Sobre os investimentos

O processo de renovação é uma premissa do contrato de concessão original, firmado em 1996, amparado também por legislação específica posterior, e está embasado por um plano de investimentos que se divide em três grandes grupos.

Serão investidos R$ 3,1 bilhões para o aumento de capacidade produtiva e melhoria de performance, para que os indicadores de desempenho do novo contrato, mais elevados, possam ser alcançados. Neste grupo estão itens como aquisição de novos vagões e locomotivas, construção e ampliação de pátios e de instalações de apoio (como oficinas).

O segundo grupo será constituído pelos investimentos de interesse público, que terão investimentos que podem superar R$ 4,4 bilhões.
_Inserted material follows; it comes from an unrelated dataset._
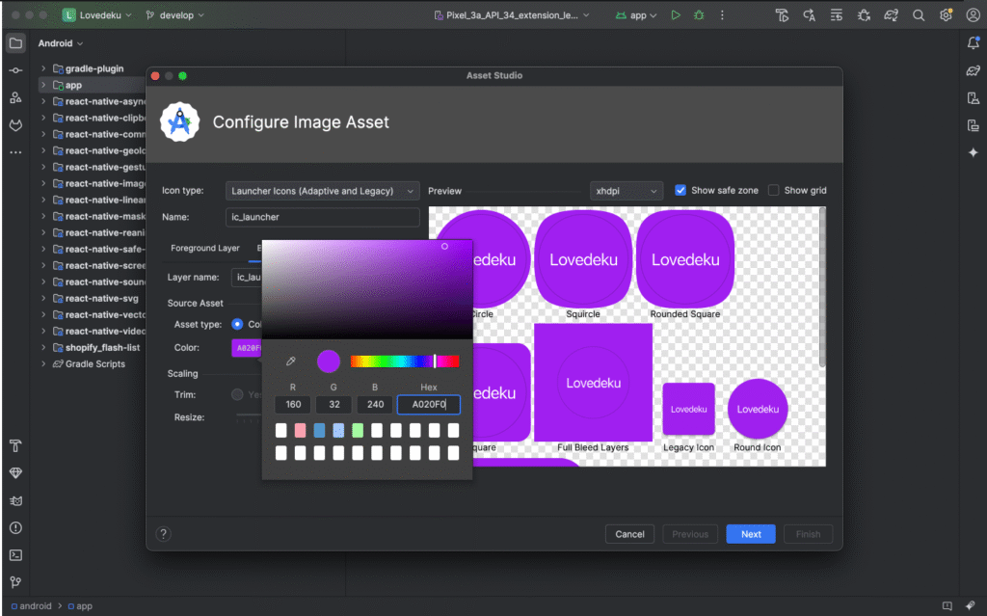Screen dimensions: 987x616
Task: Click the Next button
Action: click(751, 534)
São obras para eliminação de conflitos entre a ferrovia e as cidades, aumento de intermodalidade e desafogamento das estradas. O portfólio será definido posteriormente pelo Ministério da Infraestrutura. O montante de R$ 4,4 bilhões é uma estimativa correspondente à conversão da outorga prevista no Modelo Econômico-Financeiro do processo de renovação (R$ 2,1 bilhões) em investimentos de interesse público, no período de dez anos.

Além desses R$ 7,5 bilhões, o plano de negócios também contempla investimentos que darão sustentabilidade aos ativos ferroviários. Esses recursos serão aplicados, por exemplo, numa nova matriz de dormentes para as grandes intervenções de via necessárias, na modernização das locomotivas e vagões e na compra de equipamentos, entre outros pontos. Nessas atividades, serão aplicados outros R$ 14,6 bilhões.

 

Importância para a economia 

Além de destravar projetos estruturantes para o setor, que irão eliminar gargalos logísticos e aumentar a eficiência do sistema ferroviário nacional, os investimentos de sustentação da renovação da MRS possuem um expressivo efeito em cascata sobre a economia, logo nos primeiros anos, sobretudo por sua capacidade de geração de empregos (em atividades como as de construção civil, por exemplo) e de estímulo à indústria ferroviária (material rodante, manutenção ferroviária e tecnologia, para citar alguns exemplos).

 

Entre os benefícios mensuráveis da renovação da concessão da MRS podemos destacar[1]:

– Impulso à participação da ferrovia na matriz nacional de transportes, que pode, segundo o governo, sair dos atuais 15% para 31% ainda em 2025. O plano da MRS terá forte impacto sobre o segmento de Carga Geral, que terá share no total transportado pela MRS ampliado dos atuais 32% para 47%.

– O aumento de capacidade gerado pelo plano da renovação permitirá aumento de 25% nos fluxos de exportação que passam pelos trilhos da MRS.

– Dinamização da indústria ferroviária nacional: conjuntamente, os investimentos irão produzir um impacto direto de R$ 17,7 bilhões.

– 75 mil empregos, diretos e indiretos, estarão ligados ao processo de renovação.

– R$ 28,9 bilhões serão economizados pelo setor produtivo nacional, graças à maior penetração da ferrovia e a seus custos mais eficientes.

– A cada dia, haverá 6 mil camihões a menos nas estradas da Região Sudeste. Somente com o custo evitado de acidentes, projeta-se uma economia de R$ 1,8 bilhão.

– Projetos estruturantes para estados e municípios, da ordem de R$ 4,4 bilhões.

A MRS lançou, para informação dos diversos públicos, um hotsite sobre a renovação. Conheça as principais informações e, em caso de dúvidas, escreva para a gente.

 

[1] Projeções realizadas com base no Modelo Econômico-Financeiro, que integra o Plano de Negócios da Renovação da Concessão junto à ANTT, e impactos estimados a partir de metodologia da Empresa de Planejamento Logístico (EPL).